* [Exercise instructions]:
In the records that follow, the lines from the one containing "Browse (564, 199)" to the one containing "[Toggle navigation] (35, 82)", inclusive, are to be given again exactly.

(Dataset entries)
== Segment start ==

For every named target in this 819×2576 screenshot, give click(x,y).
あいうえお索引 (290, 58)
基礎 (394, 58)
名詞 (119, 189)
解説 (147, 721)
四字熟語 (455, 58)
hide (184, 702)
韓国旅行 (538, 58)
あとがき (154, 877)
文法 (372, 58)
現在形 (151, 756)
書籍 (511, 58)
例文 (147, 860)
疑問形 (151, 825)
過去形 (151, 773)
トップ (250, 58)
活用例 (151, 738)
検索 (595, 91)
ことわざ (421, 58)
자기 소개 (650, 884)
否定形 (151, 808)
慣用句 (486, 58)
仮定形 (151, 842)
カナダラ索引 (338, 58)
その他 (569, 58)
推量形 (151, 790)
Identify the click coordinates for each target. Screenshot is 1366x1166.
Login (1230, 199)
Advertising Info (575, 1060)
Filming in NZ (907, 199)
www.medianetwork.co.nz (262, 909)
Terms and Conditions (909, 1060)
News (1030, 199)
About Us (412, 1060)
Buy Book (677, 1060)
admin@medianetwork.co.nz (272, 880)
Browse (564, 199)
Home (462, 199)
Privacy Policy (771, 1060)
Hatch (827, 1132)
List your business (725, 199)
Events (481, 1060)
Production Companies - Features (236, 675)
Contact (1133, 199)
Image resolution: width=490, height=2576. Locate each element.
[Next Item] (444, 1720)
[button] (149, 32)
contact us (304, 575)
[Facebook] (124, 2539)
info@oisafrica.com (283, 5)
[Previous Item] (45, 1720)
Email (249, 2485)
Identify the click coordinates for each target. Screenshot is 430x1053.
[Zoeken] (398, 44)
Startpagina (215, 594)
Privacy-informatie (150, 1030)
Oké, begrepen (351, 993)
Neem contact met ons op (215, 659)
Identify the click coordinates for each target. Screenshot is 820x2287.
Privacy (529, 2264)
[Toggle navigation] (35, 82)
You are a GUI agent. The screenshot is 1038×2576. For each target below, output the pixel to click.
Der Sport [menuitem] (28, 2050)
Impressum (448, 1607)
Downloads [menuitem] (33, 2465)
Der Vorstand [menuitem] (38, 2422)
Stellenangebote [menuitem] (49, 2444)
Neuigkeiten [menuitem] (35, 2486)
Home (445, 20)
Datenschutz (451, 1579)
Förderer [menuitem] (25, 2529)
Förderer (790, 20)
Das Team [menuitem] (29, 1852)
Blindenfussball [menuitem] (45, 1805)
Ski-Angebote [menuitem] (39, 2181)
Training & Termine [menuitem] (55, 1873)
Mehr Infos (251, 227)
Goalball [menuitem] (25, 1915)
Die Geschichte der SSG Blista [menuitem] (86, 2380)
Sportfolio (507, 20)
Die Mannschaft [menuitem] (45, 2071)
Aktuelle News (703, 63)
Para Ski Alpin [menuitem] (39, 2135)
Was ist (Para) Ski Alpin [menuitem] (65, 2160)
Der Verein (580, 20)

== Segment end ==

* [Exercise solution]:
Browse (564, 199)
Home (462, 199)
Privacy Policy (771, 1060)
Hatch (827, 1132)
List your business (725, 199)
Events (481, 1060)
Production Companies - Features (236, 675)
Contact (1133, 199)
Image resolution: width=490, height=2576. Locate each element.
[Next Item] (444, 1720)
[button] (149, 32)
contact us (304, 575)
[Facebook] (124, 2539)
info@oisafrica.com (283, 5)
[Previous Item] (45, 1720)
Email (249, 2485)
Identify the click coordinates for each target. Screenshot is 430x1053.
[Zoeken] (398, 44)
Startpagina (215, 594)
Privacy-informatie (150, 1030)
Oké, begrepen (351, 993)
Neem contact met ons op (215, 659)
Identify the click coordinates for each target. Screenshot is 820x2287.
Privacy (529, 2264)
[Toggle navigation] (35, 82)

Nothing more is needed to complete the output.